The recent flurry of subpoenas got here only days after Pat A. Cipollone, the chief lawyer in Mr. Trump’s White House, and his former deputy, Patrick Philbin, testified before the grand jury. In July, two top aides to former Vice President Mike Pence — Marc Short, Mr. Pence’s onetime chief of staff, and Greg Jacob, his former chief lawyer — also appeared in front of the grand jury.

While the legal wrangling in front of Judge Howell is supposed to be secret, three of Mr. Trump’s lawyers — M. Evan Corcoran, John Rowley and Timothy Parlatore — were seen on Thursday leaving the federal courthouse in Washington. Their appearance there was related, at the least partially, to discussions about whether Mr. Trump’s assertions of privilege could limit the testimony of Mr. Short and Mr. Jacob, in accordance with an individual aware of the matter.

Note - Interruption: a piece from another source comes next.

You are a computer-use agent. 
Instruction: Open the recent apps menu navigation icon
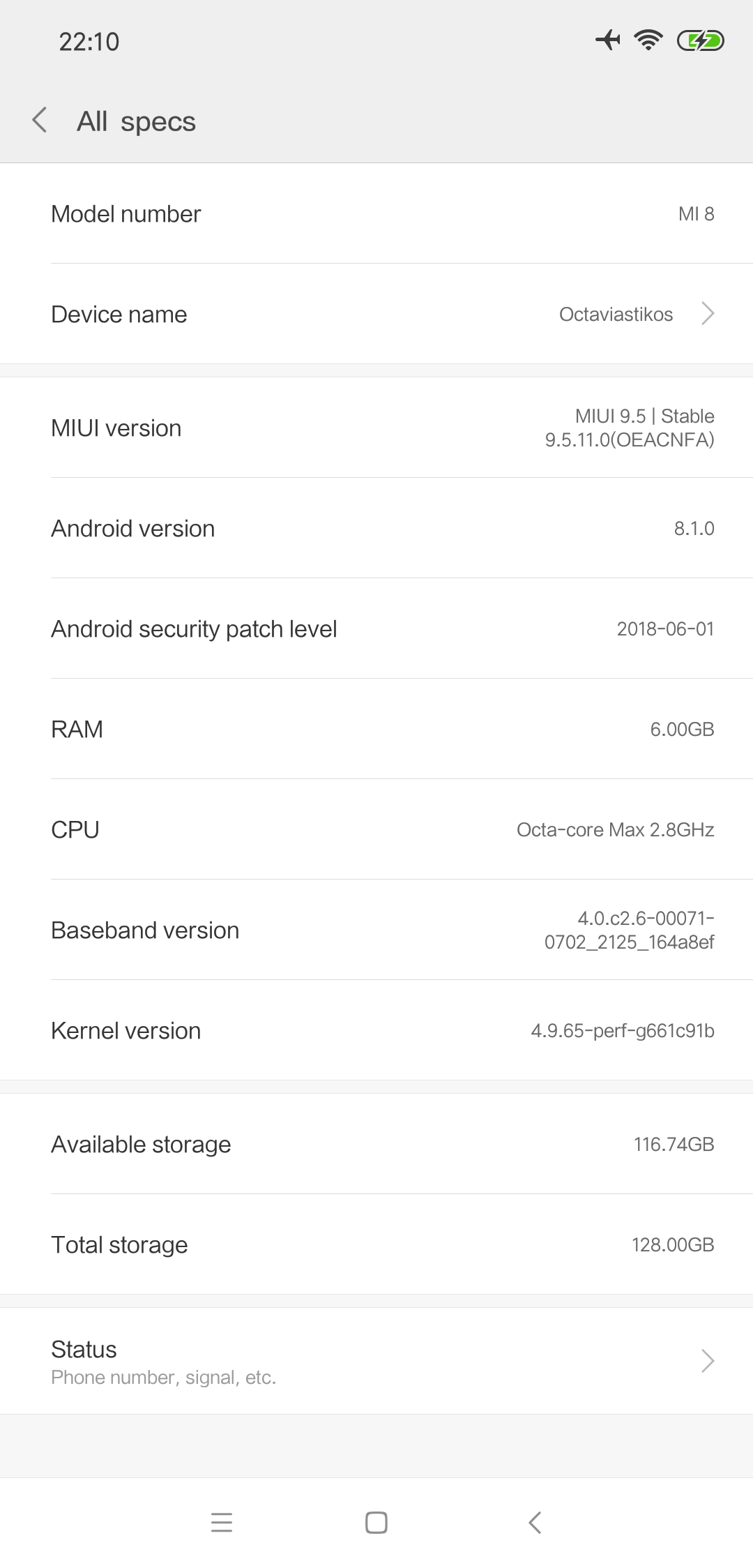221,1522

Mr. Parlatore declined to comment. Neither Mr. Corcoran nor Mr. Rowley returned messages searching for comment.

Last week, The Latest York Times reported that Eric Herschmann, one other lawyer who had worked in Mr. Trump’s White House, spent weeks this summer attempting to get specific guidance from Mr. Corcoran, Mr. Rowley and Mr. Parlatore on the right way to handle questions that may raise privilege issues since he, too, had been summoned before the grand jury.

In emails reviewed by The Times, Mr. Herschmann complained that a letter from Mr. Trump directing him to say privilege in front of the grand jury — as other witnesses had — was not enough to permit him to avoid answering questions.

“I is not going to depend on your say-so that privileges apply here and be put in the midst of a privilege fight between D.O.J. and President Trump,” Mr. Herschmann, a former prosecutor, wrote in one in all the emails, referring to the Justice Department.

Mr. Herschmann repeatedly implored Mr. Corcoran and Mr. Rowley to go to court searching for an order from a judge “precluding me from answering questions based on privilege assertions by President Trump,” in accordance with the emails. They ignored his request for a lot of days, before ultimately filing a motion under seal on Sept. 1, just hours before Mr. Herschmann was set to testify, the emails showed. Mr. Herschmann’s grand jury appearance was postponed.

Attorney-client privilege will not be an ironclad protection for lawyers and could be swept aside in cases where crimes have been committed. In July, for example, a federal judge in California denied the attorney-client privilege claims of the lawyer John Eastman after finding that Mr. Eastman and Mr. Trump had likely conspired together to obstruct the certification of the presidential election on Jan. 6. Under the judge’s decision, Mr. Eastman was forced to present the House select committee investigating Jan. 6 a trove of his emails.

In a somewhat similar fashion, Mr. Trump asserted executive privilege over a batch of his White House records that the House committee wanted to look at as a part of its inquiry — despite the fact that Mr. Biden, as the present president, had waived executive privilege over the documents.

In January, after lower courts had weighed in, the Supreme Court effectively rejected Mr. Trump’s claims and allowed the committee to make use of records. But an opinion by Justice Brett M. Kavanaugh that accompanied the choice suggested that Mr. Trump must have some residual power to say executive privilege.

“A former president must have the option to successfully invoke the presidential communications privilege for communications that occurred during his presidency, even when the present president doesn’t support the privilege claim,” Justice Kavanaugh wrote. “Concluding otherwise would eviscerate the manager privilege for presidential communications.”

Julian E. Barnes contributed reporting.